Sinner ko, a Cincinnati pubblico beffato Cascella: “Non ha giocato per cortesia”
È bastato un colpo d’occhio per capire che qualcosa non tornava. Jannik Sinner, il numero 1 del tennis mondiale, non aveva lo sguardo di sempre. Dentro, 11.600 spettatori paganti lo attendevano come si aspetta un eroe. Biglietti tra i 200 e i 7.500 dollari, un incasso da quasi 6 milioni. Atmosfera da grande finale, la supersfida con Carlos Alcaraz promessa da settimane. E invece, nel giro di cinque game, il sogno si è sciolto sotto il sole dell’Ohio. Il nostro campione non stava in piedi. Lo ha detto lui stesso, lo hanno visto tutti: indeciso, inerte, incapace di scattare su una palla che pure conosceva a memoria. Ha provato a resistere, un gesto di rispetto verso i tifosi, forse anche verso l’organizzazione che da mesi costruiva l’evento. Ma dopo venti minuti era chiaro che non avrebbe potuto continuare. Ritiro, abbraccio con Alcaraz, e la delusione di migliaia di persone rimaste senza partita. Che cosa gli è successo? Le versioni si rincorrono. La prima, banale e feroce insieme: il caldo. A Cincinnati si giocava spesso sopra i 35 gradi, con un’umidità da far girare la testa. Sinner lo aveva già detto: “Condizioni difficili, le più dure dell’anno”. Un avversario invisibile ma costante. Poi la torta. Il compleanno del 16 agosto, festeggiato dopo la vittoria su Atmane. Una parentesi da ventiquattrenne: risate, brindisi, panna montata. Basta poco perché il fisico, già provato dal caldo e dalla tensione, mandi segnali di cedimento. E c’è chi non esclude un malore gastrointestinale, un “cagotto” da alimentazione sbagliata, amplificato dall’aria condizionata che in America è religione. Infine, l’ipotesi più solida: un virus. Febbre a 38 gradi, brividi, debolezza muscolare. Niente infortunio, almeno questo rassicura. Ma il sospetto di un’influenza improvvisa, peggiorata dalla combinazione caldo-freddo, resta il più plausibile.
Perché è sceso in campo?
Resta la domanda centrale: perché giocare sapendo di non poter reggere? In conferenza stampa Sinner ha spiegato: “Sono sceso in campo solo per i tifosi. Speravo di sentirmi meglio, ma non è stato così”. Una scelta di cuore, forse anche di immagine: meglio provarci che lasciare la finale vuota. Nello sport succede che un atleta, pur malato, tenti l’impossibile. A volte va bene, altre no. Questa volta no. Ma c’è anche un altro dettaglio che pesa: al Western & Southern Open la politica dei rimborsi è rigidissima. Se su un campo principale non si completa neppure una partita o si gioca meno di 90 minuti complessivi, non c’è restituzione di denaro. Gli spettatori hanno diritto soltanto a un biglietto gratuito per la stessa sessione dell’anno successivo. In pratica, chi ha speso migliaia di dollari non rivede i soldi, ma può risedersi l’anno dopo.

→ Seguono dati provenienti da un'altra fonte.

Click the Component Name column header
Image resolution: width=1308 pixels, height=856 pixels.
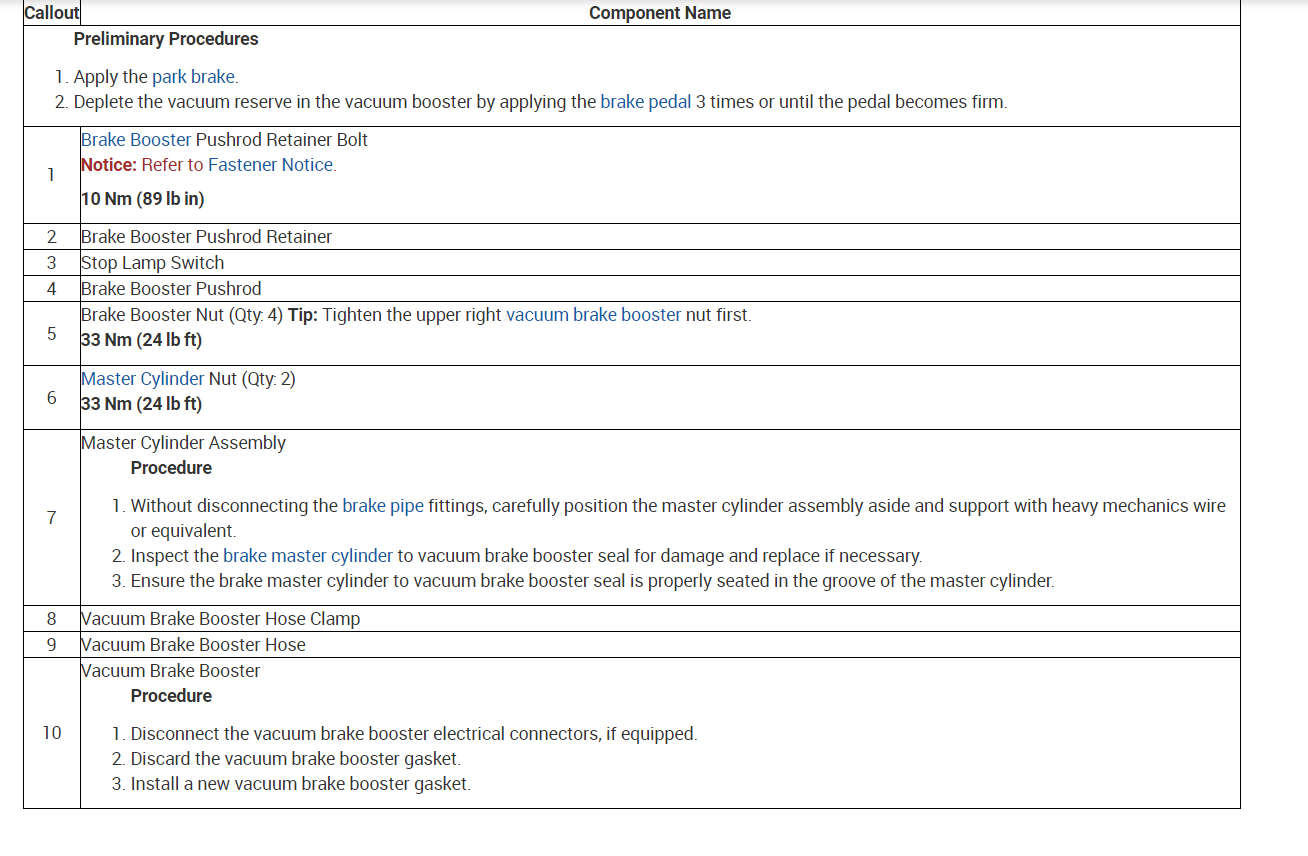click(659, 13)
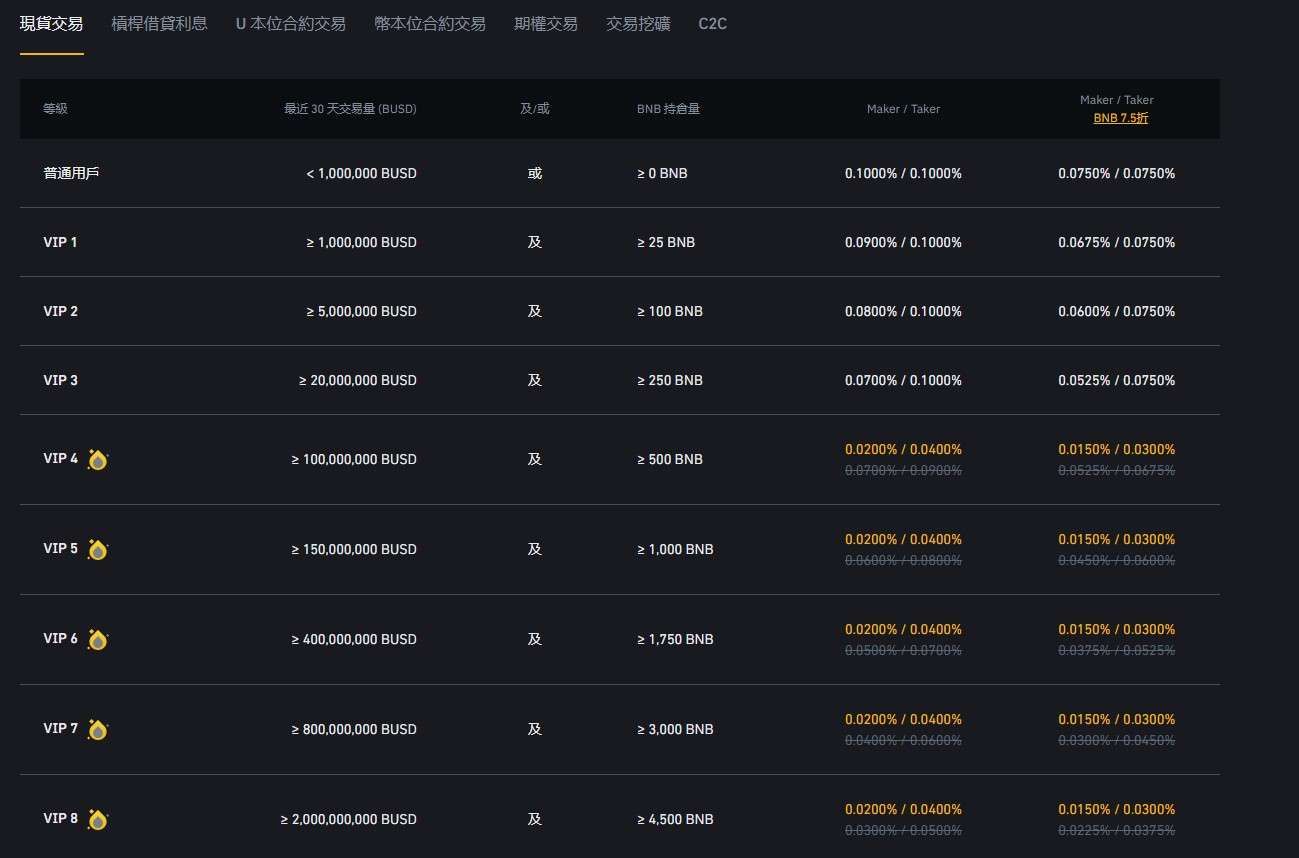The width and height of the screenshot is (1299, 858).
Task: Click the BNB badge icon beside VIP 5
Action: pyautogui.click(x=97, y=548)
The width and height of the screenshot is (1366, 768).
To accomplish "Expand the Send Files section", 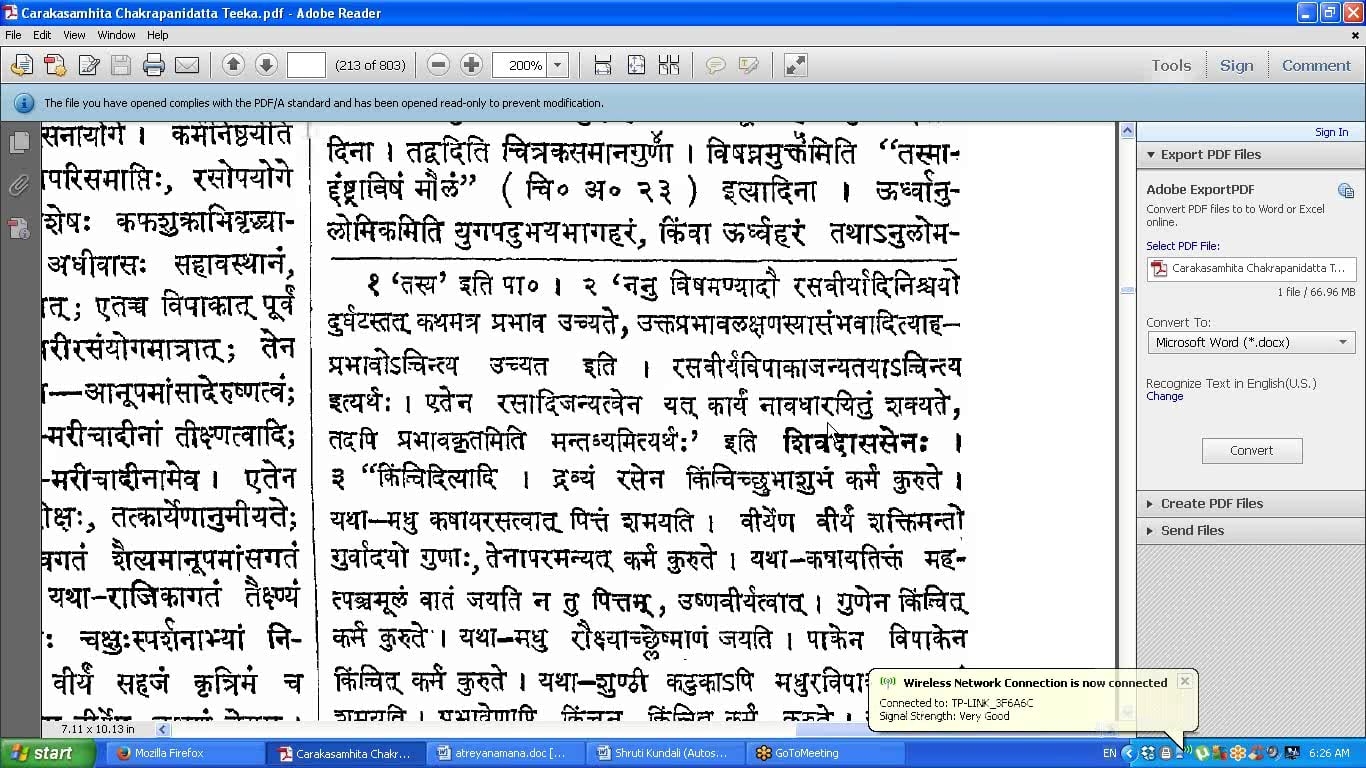I will [1191, 530].
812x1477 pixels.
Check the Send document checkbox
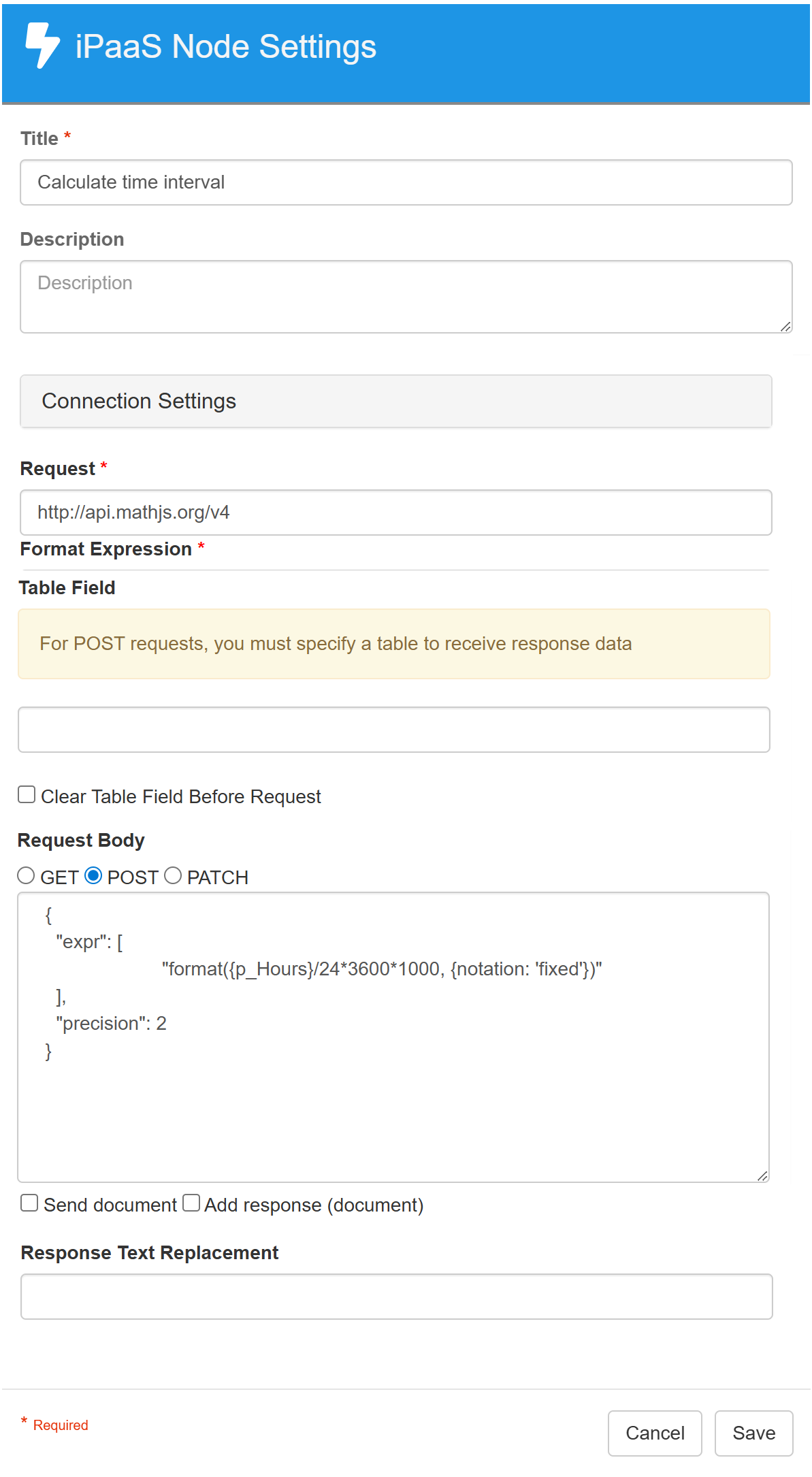pos(29,1203)
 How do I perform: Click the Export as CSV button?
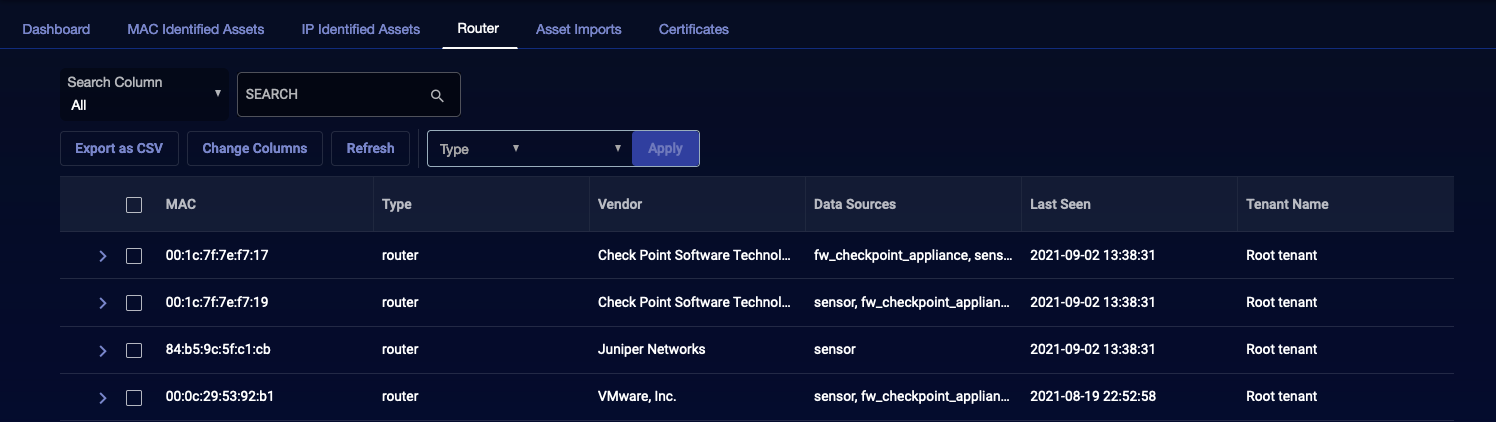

Per questo alcuni si sono domandati se l’organizzazione avesse chiesto a Sinner di provarci almeno un po’, per evitare che la finale diventasse un boomerang economico. Ma l’avvocato Angelo Cascella, esperto di diritto sportivo ed ex giudice del Tas, non è d’accordo: “Non credo che Sinner sia sceso in campo per fare un favore agli organizzatori. Evidentemente ha voluto testarsi, sperando che le sue condizioni potessero migliorare per completare la partita. Questi grandi atleti hanno uno spirito molto competitivo. Nello sport capita spesso che un atleta si senta meglio col passare dei minuti. Qui non è successo”. Il ritiro ha lasciato un vuoto enorme. I 2.000 punti conquistati da Sinner a New York l’anno scorso usciranno la prossima settimana. Alcaraz, con la vittoria a Cincinnati, è in piena corsa per riprendersi la vetta. A Flushing Meadows, se lo spagnolo dovesse trionfare con Jannik in finale, il sorpasso sarebbe matematico. Il pensiero corre anche all’Australian Open di gennaio, quando Sinner ebbe tremori alle mani e vertigini per il caldo, ma vinse stringendo i denti. Questa volta invece non è accaduto. “Sono deluso – ha detto –, ma non volevo togliere nulla a Carlos. Ha giocato un grande torneo. Ora devo recuperare e prepararmi per New York. È l’obiettivo vero”. A Cincinnati resta invece l’eco di un’occasione sfumata. Lo sport è anche questo: attesa, illusione, e a volte resa.